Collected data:

*** Block opens ***

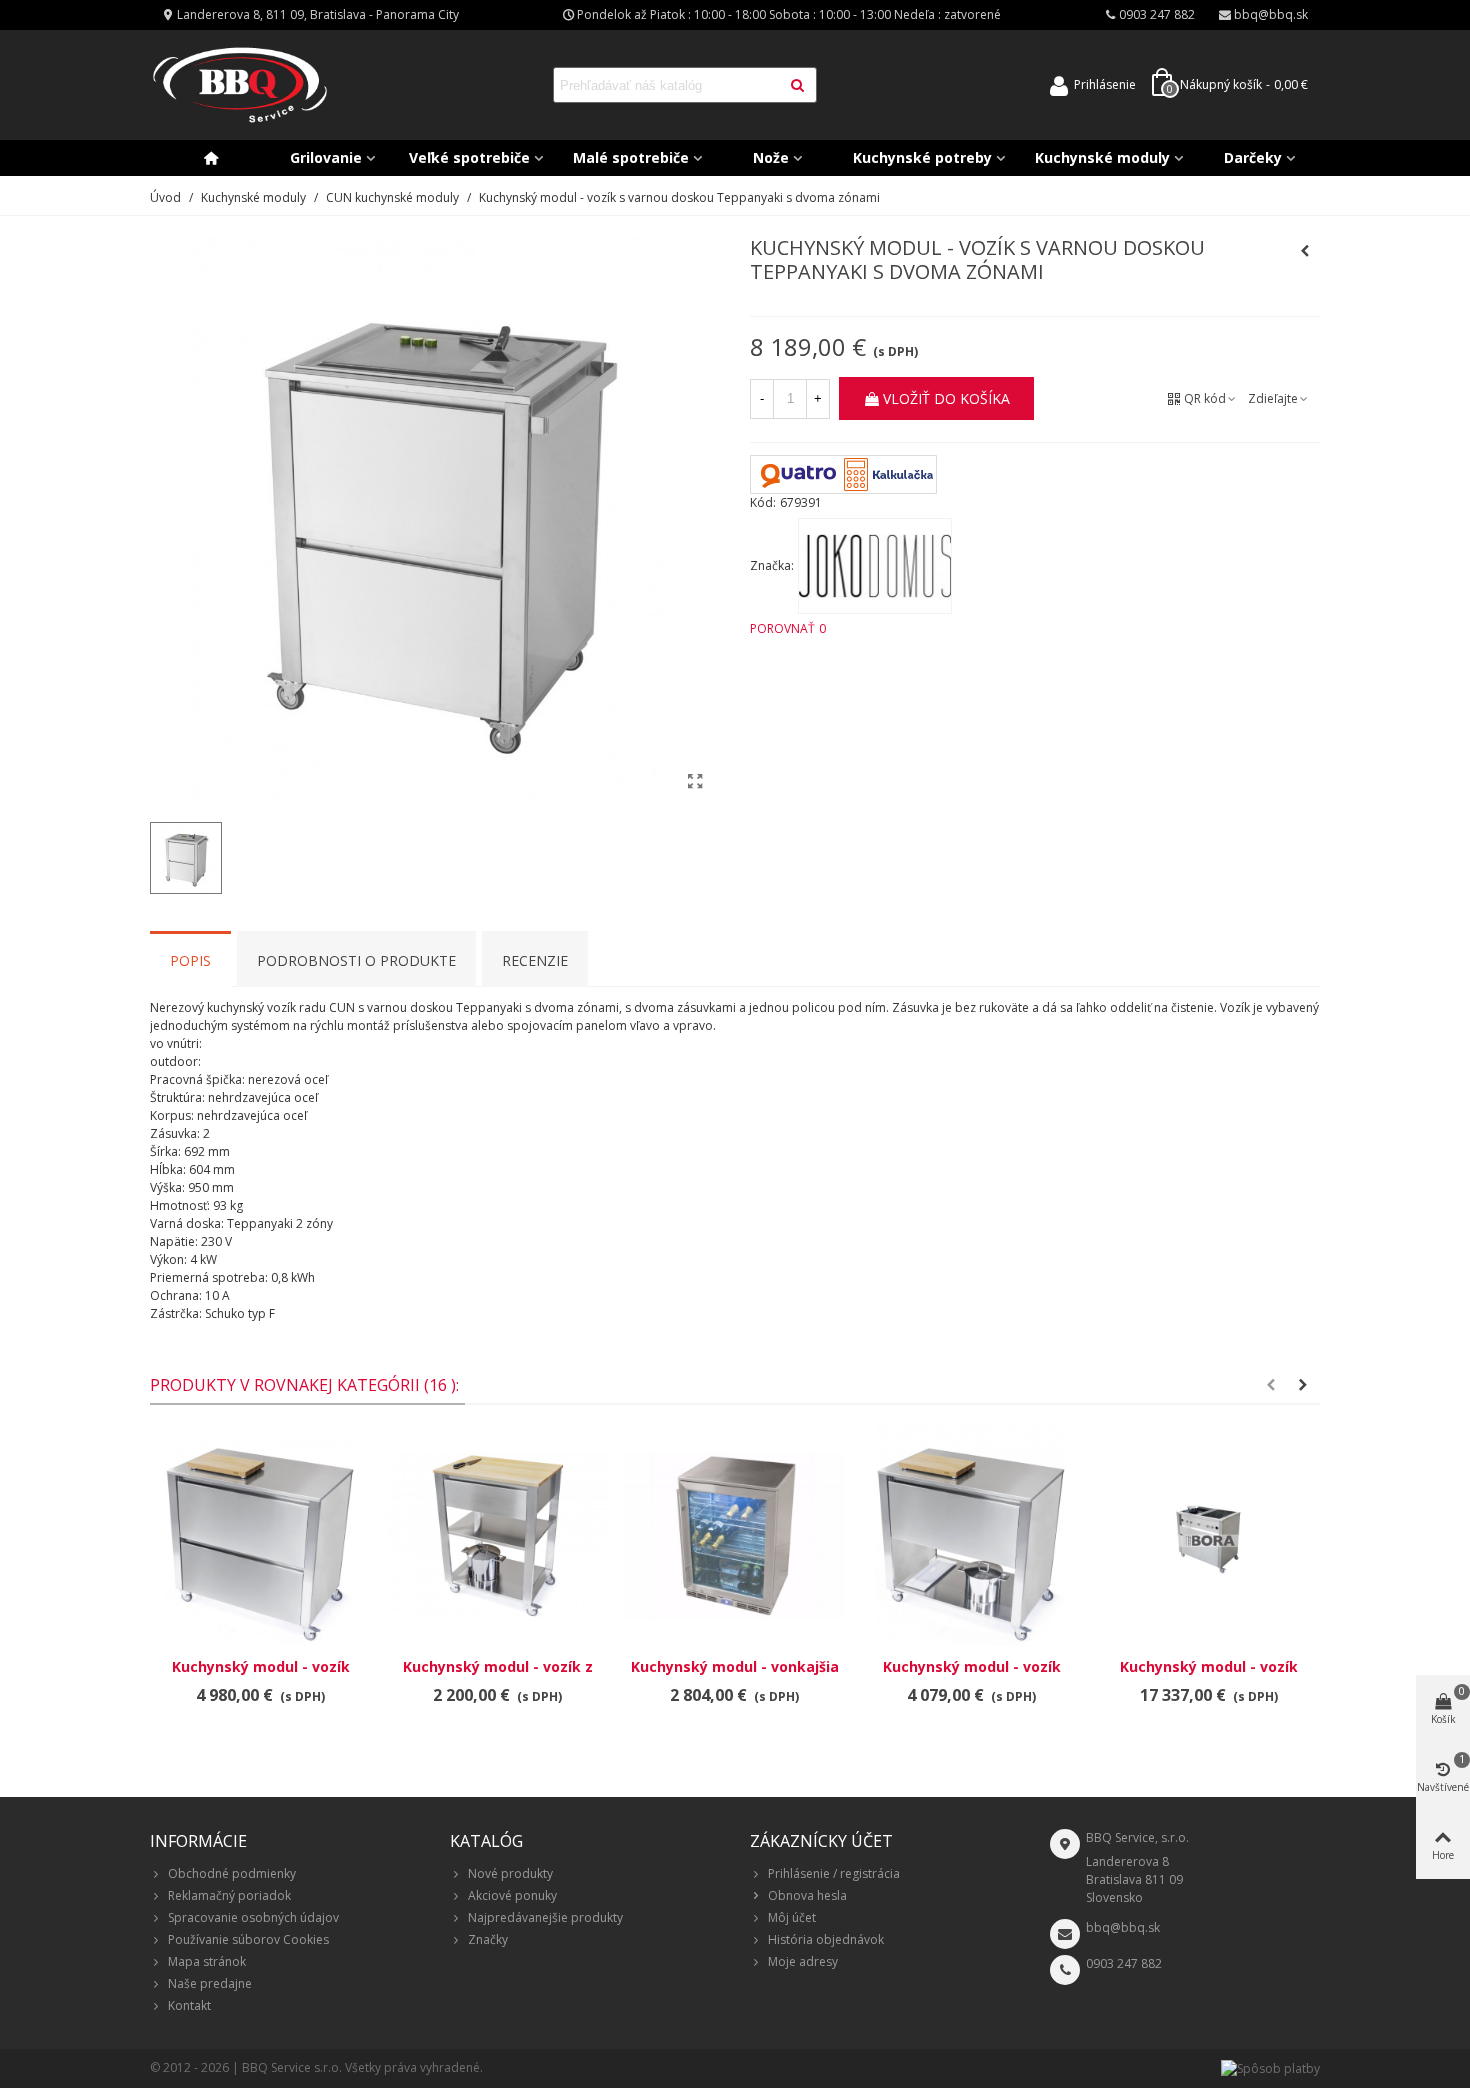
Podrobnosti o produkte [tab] (356, 960)
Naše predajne (210, 1983)
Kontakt (189, 2005)
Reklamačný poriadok (229, 1895)
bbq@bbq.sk (1123, 1927)
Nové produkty (510, 1873)
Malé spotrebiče (631, 157)
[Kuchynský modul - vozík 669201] (971, 1535)
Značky (488, 1939)
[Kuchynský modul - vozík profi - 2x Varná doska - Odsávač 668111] (1208, 1535)
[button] (1271, 1385)
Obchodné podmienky (232, 1873)
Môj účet (792, 1917)
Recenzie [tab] (535, 960)
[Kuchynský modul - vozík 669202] (260, 1535)
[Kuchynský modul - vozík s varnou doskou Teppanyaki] (695, 781)
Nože (771, 157)
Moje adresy (803, 1961)
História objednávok (826, 1939)
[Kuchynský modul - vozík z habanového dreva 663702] (1305, 251)
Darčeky (1253, 157)
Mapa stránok (207, 1961)
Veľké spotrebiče (469, 157)
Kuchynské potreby (922, 157)
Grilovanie (326, 157)
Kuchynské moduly (1102, 157)
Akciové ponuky (512, 1895)
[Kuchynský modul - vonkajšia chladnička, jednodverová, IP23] (734, 1535)
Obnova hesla (807, 1895)
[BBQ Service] (240, 85)
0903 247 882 (1124, 1963)
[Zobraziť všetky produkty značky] (875, 566)
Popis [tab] (190, 960)
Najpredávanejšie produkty (545, 1917)
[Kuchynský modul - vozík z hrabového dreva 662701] (497, 1535)
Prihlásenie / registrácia (834, 1873)
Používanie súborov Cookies (248, 1939)
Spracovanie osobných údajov (253, 1917)
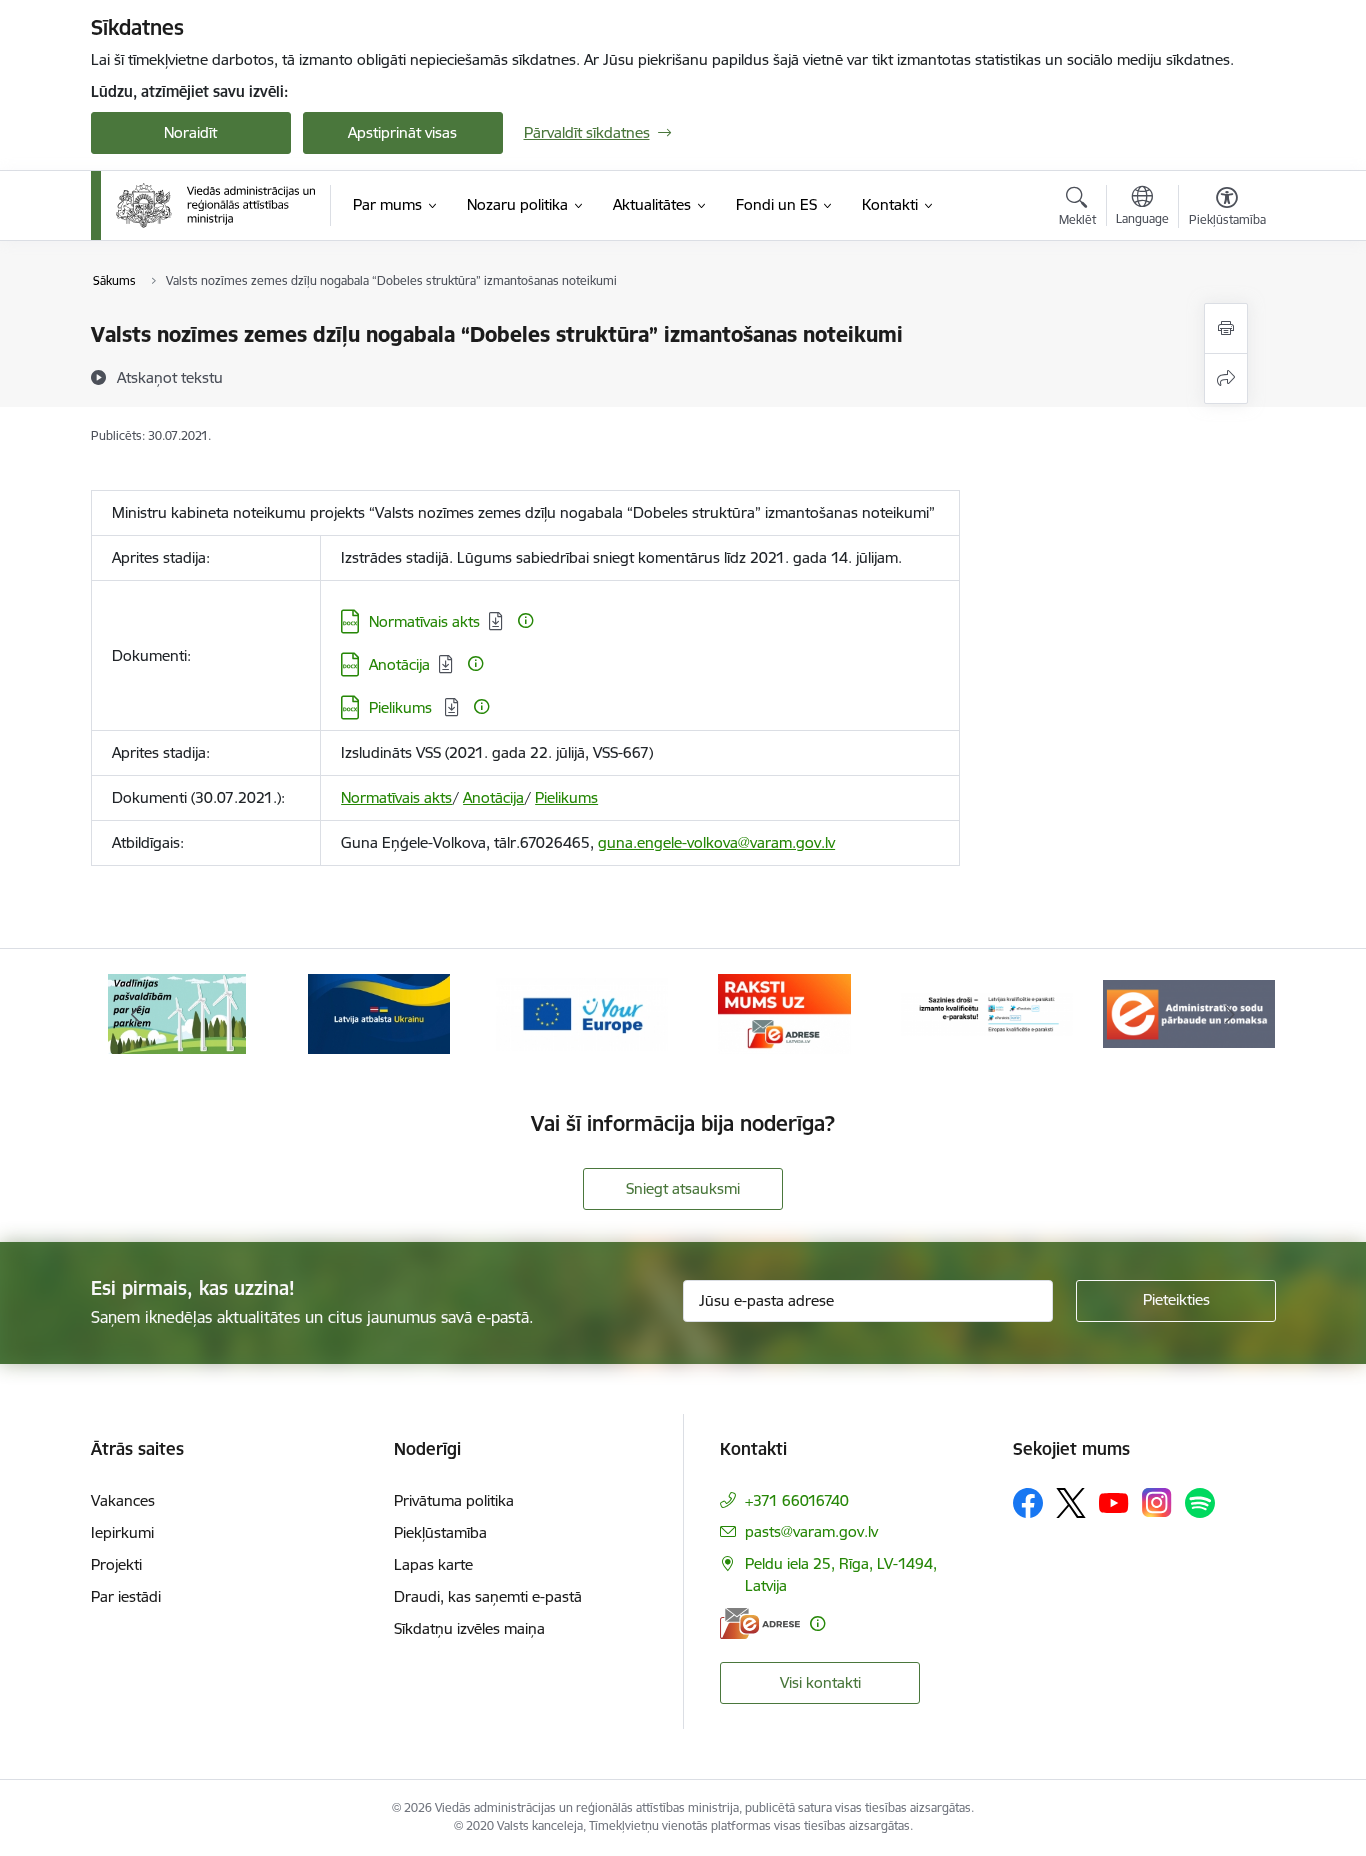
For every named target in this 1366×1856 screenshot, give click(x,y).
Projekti (116, 1564)
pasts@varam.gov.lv (811, 1531)
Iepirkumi (122, 1532)
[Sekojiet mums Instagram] (1157, 1502)
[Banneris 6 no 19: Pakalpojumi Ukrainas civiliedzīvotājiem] (379, 1012)
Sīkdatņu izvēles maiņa (469, 1628)
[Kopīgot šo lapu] (1226, 378)
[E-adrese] (760, 1623)
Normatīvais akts (424, 621)
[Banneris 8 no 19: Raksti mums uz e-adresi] (784, 1012)
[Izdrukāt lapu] (1226, 328)
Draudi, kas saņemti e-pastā (488, 1596)
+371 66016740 (797, 1500)
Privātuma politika (454, 1500)
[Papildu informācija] (525, 620)
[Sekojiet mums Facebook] (1028, 1503)
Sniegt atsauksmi (683, 1188)
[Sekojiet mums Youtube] (1114, 1502)
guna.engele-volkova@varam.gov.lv (716, 842)
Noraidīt (190, 132)
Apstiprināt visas (402, 132)
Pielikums (402, 707)
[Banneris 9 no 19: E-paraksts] (987, 1012)
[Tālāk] (1230, 1014)
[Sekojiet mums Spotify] (1200, 1503)
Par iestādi (126, 1596)
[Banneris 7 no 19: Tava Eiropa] (582, 1012)
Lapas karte (433, 1564)
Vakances (123, 1500)
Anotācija (399, 664)
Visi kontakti (820, 1682)
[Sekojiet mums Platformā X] (1071, 1503)
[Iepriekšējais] (137, 1014)
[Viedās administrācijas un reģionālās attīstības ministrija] (216, 205)
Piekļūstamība (440, 1532)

*** Block closes ***

Output exactly what runs from the line with "Par iestādi (126, 1596)" to the final line above, both lines included, and nothing else.

Par iestādi (126, 1596)
[Banneris 7 no 19: Tava Eiropa] (582, 1012)
Lapas karte (433, 1564)
Vakances (123, 1500)
Anotācija (399, 664)
Visi kontakti (820, 1682)
[Sekojiet mums Platformā X] (1071, 1503)
[Iepriekšējais] (137, 1014)
[Viedās administrācijas un reģionālās attīstības ministrija] (216, 205)
Piekļūstamība (440, 1532)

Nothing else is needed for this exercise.